A majority of the House of Representatives has now co-sponsored H.R. 1852, the Yoder-Graves-Polis legislation that would update to the Electronic Communications Privacy Act (ECPA) to create a bright-line, warrant-for-content standard. The bill has been steadily gaining momentum in Congress for the past year and has been endorsed by the White House. Any proposed exceptions or carve-outs sought by civil agencies like the SEC would undermine a clear warrant-for-content rule and thwart Internet and cloud users’ reasonable expectations of privacy.
Congress now has a historic opportunity to update EPCA for the 21st century and to ensure that users’ electronic communications receive the same privacy protections as offline communications.
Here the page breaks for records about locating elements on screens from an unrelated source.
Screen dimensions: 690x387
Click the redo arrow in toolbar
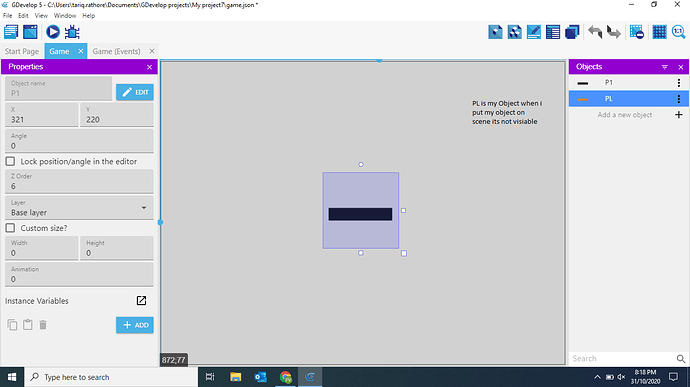point(614,32)
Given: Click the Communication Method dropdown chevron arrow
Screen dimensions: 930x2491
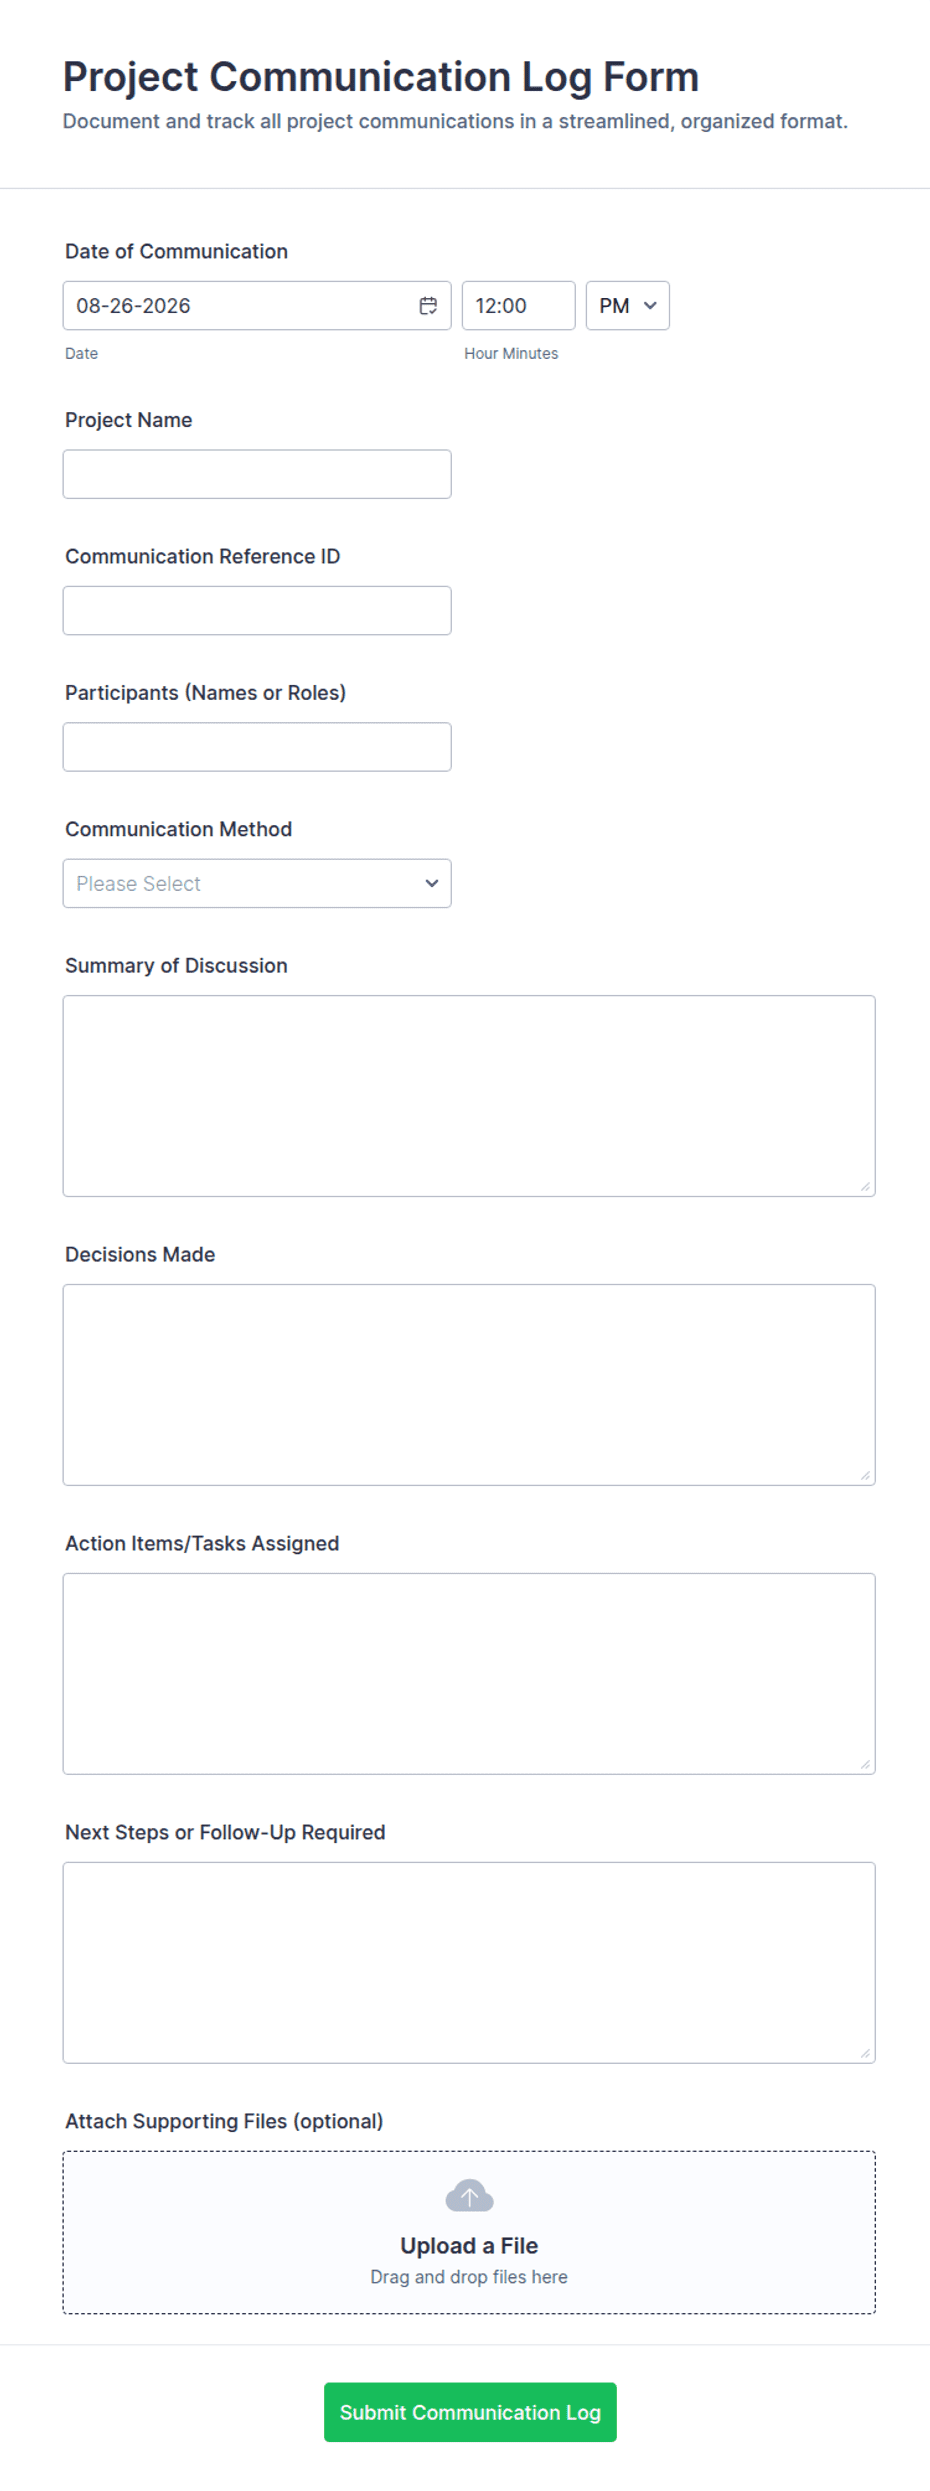Looking at the screenshot, I should coord(432,883).
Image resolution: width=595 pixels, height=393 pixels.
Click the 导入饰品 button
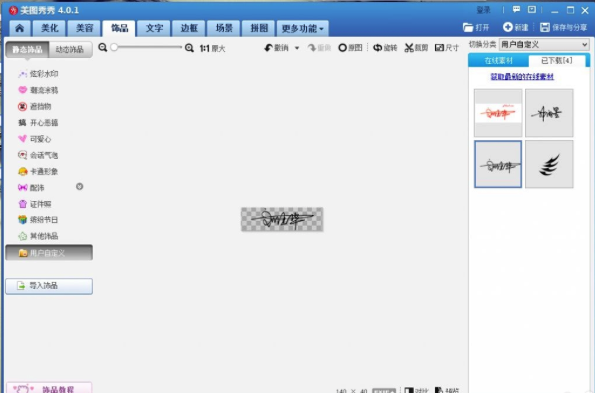click(x=49, y=286)
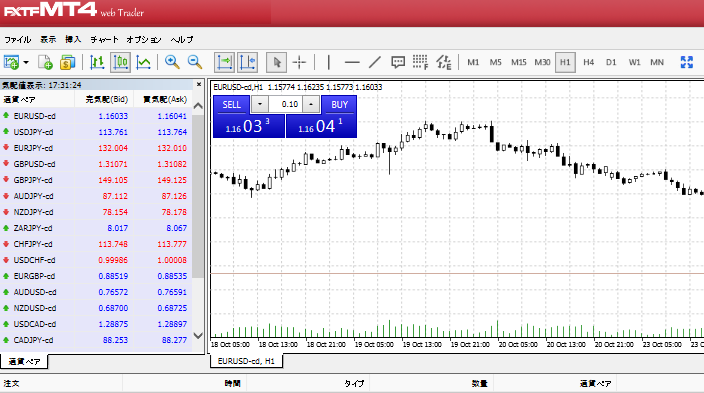Click the market watch scroll down arrow

198,336
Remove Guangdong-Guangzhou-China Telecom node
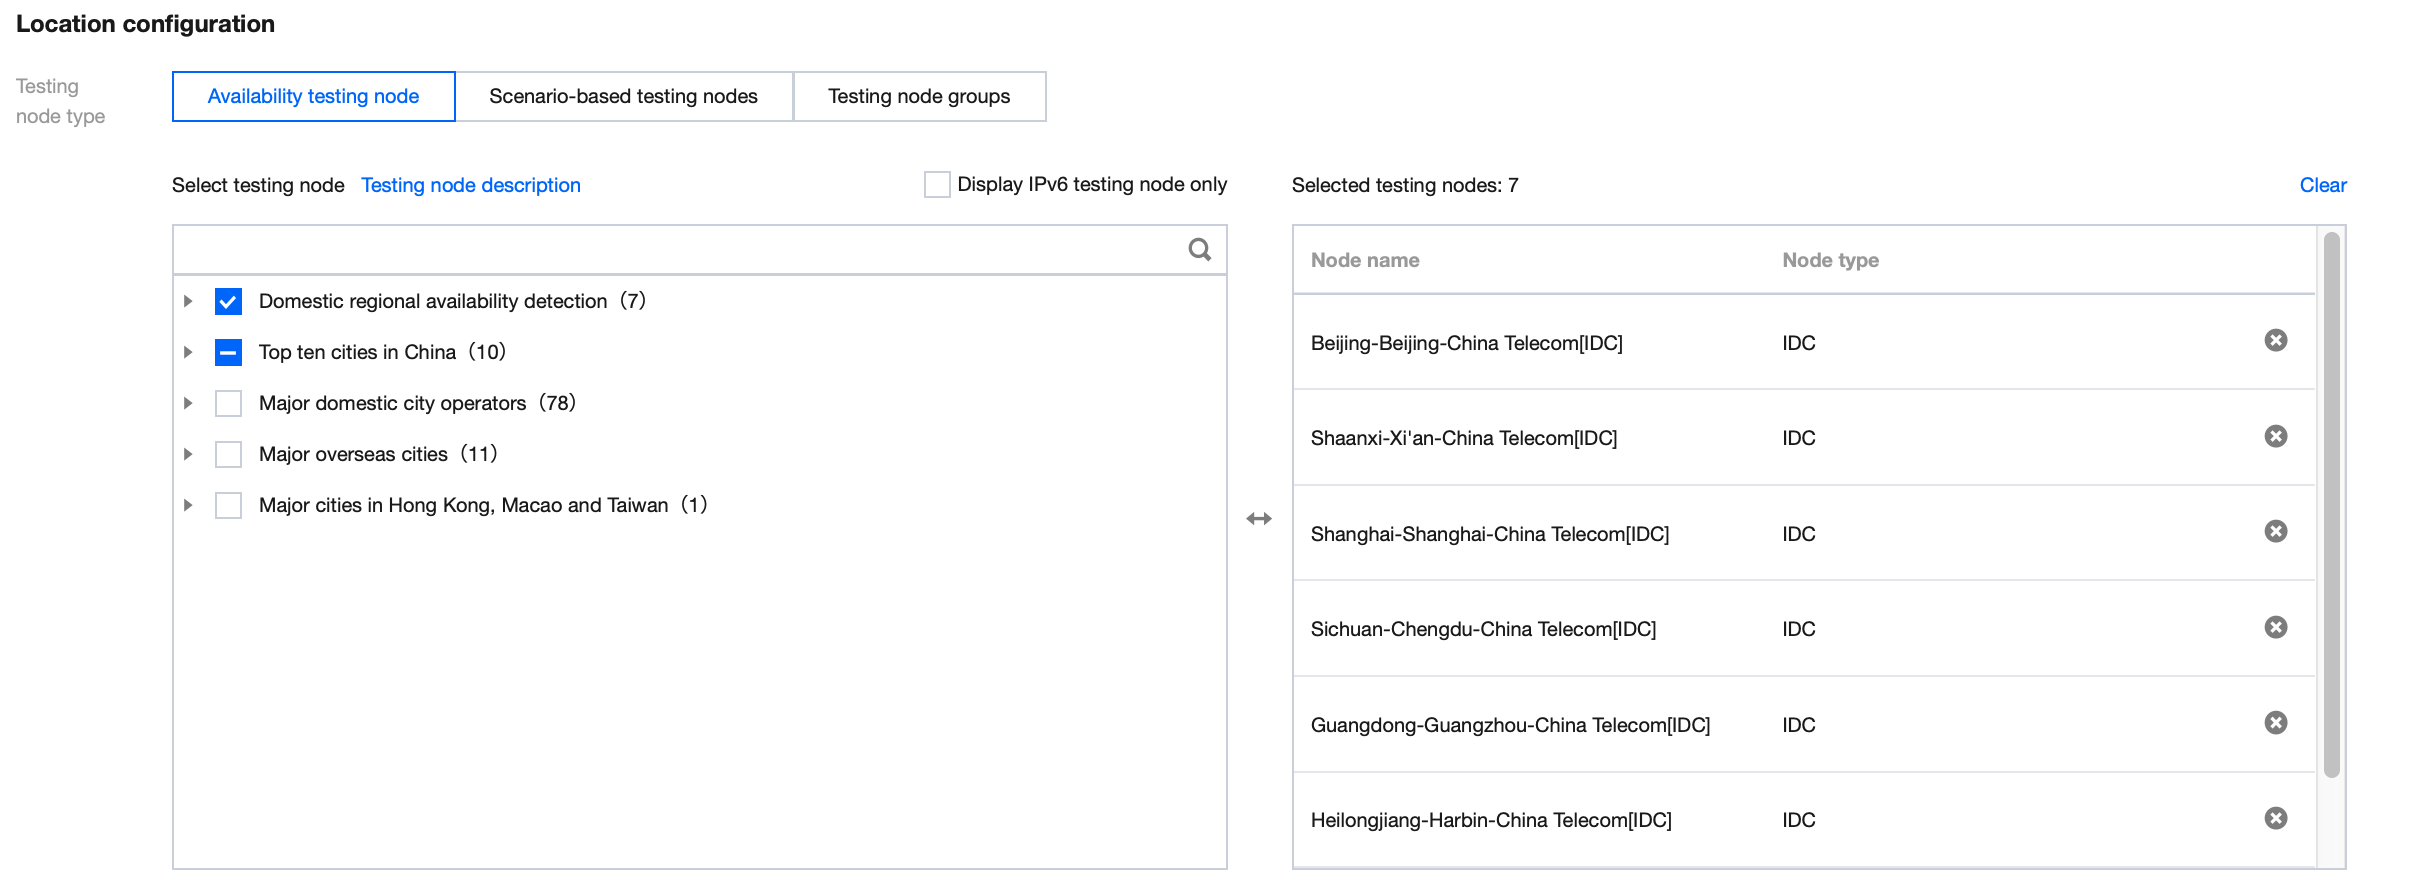This screenshot has height=890, width=2420. (x=2275, y=723)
A recent polling survey from the Digital 4th Coalition reveals that over 80% of voters in six different states think ECPA should be updated so that the government will need a warrant to access old emails.
This is a much simpler and easier improvement for Americans’ privacy than the USA Freedom Act, which addresses NSA activities, and unfortunately got weakened before passage by the full House last month. In contrast, the ECPA reform bill explicitly does not implicate national security. Codifying a bright-line, warrant-for-content standard would update the law to comport with standard practice today regarding law enforcement requests from third party intermediaries.
CCIA is a founding member of the Digital Due Process coalition that has spent over 3 years advocating for ECPA reform. We urge the House Judiciary Committee, whose leadership has recognized the need for an ECPA update since last year, to move expeditiously to pass H.R. 1852 and send it to the House floor for almost certain approval.